◆ Descripción del ejercicio
¿Puedes reunir y copiar cada línea del siguiente listado que contenga la palabra "height"? Ten en cuenta que se distinguen mayúsculas y minúsculas.

### Filas de datos

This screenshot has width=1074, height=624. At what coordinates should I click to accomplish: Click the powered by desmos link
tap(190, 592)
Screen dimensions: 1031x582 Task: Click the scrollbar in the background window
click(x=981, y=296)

######
### Filas de datos

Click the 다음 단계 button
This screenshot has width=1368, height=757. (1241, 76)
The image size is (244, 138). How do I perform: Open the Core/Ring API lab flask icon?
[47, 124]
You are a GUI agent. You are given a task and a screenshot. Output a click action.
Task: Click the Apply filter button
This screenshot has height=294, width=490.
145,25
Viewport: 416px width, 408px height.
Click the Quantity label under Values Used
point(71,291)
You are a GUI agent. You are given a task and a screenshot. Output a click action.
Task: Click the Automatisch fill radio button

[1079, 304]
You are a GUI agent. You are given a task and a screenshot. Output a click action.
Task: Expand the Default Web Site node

######
### Filas de datos

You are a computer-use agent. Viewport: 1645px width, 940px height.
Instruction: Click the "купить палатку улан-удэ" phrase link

######

◆ Respuesta correcta
This screenshot has width=1074, height=624. At what coordinates should I click to accomplish: Click the powered by desmos link
This screenshot has width=1368, height=757. (1241, 76)
This screenshot has height=294, width=490.
Viewport: 416px width, 408px height.
You are a computer-use agent. Viewport: 1645px width, 940px height.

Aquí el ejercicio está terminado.